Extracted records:
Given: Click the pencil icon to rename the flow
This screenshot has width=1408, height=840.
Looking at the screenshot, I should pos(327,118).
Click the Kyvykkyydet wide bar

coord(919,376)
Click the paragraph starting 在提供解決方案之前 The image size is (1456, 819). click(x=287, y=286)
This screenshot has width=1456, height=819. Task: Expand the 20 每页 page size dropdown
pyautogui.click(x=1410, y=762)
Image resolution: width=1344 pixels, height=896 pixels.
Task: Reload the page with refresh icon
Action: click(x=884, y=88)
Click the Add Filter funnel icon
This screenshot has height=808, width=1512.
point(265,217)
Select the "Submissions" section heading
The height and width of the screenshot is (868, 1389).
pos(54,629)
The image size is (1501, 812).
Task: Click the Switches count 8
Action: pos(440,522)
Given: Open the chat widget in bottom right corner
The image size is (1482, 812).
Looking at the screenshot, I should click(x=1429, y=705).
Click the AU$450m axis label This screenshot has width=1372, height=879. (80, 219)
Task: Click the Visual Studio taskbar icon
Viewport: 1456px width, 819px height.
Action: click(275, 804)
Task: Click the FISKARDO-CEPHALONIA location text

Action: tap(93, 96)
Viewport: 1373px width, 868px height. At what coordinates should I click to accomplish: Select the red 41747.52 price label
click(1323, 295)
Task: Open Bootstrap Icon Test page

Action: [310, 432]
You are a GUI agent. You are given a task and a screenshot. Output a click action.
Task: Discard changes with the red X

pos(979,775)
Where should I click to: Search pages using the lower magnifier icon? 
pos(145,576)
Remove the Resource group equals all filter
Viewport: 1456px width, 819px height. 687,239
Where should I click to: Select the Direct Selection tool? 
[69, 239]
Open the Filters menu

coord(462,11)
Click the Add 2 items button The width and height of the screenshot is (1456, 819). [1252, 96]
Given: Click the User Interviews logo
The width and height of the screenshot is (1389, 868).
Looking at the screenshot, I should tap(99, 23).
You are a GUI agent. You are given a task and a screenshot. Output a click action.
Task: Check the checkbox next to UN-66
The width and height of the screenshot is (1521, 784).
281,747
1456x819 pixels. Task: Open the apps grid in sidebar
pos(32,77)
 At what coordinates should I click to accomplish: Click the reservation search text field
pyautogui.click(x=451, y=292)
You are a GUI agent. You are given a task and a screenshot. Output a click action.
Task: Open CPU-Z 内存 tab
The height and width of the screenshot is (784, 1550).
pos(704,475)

## ACTIVITY
An exact restatement of the lines from the one with "The width and height of the screenshot is (1521, 784)." through the last line of the data is the only acceptable answer.

## RESULT
The width and height of the screenshot is (1521, 784).
281,747
1456x819 pixels. Task: Open the apps grid in sidebar
pos(32,77)
 At what coordinates should I click to accomplish: Click the reservation search text field
pyautogui.click(x=451, y=292)
You are a GUI agent. You are given a task and a screenshot. Output a click action.
Task: Open CPU-Z 内存 tab
The height and width of the screenshot is (784, 1550).
pos(704,475)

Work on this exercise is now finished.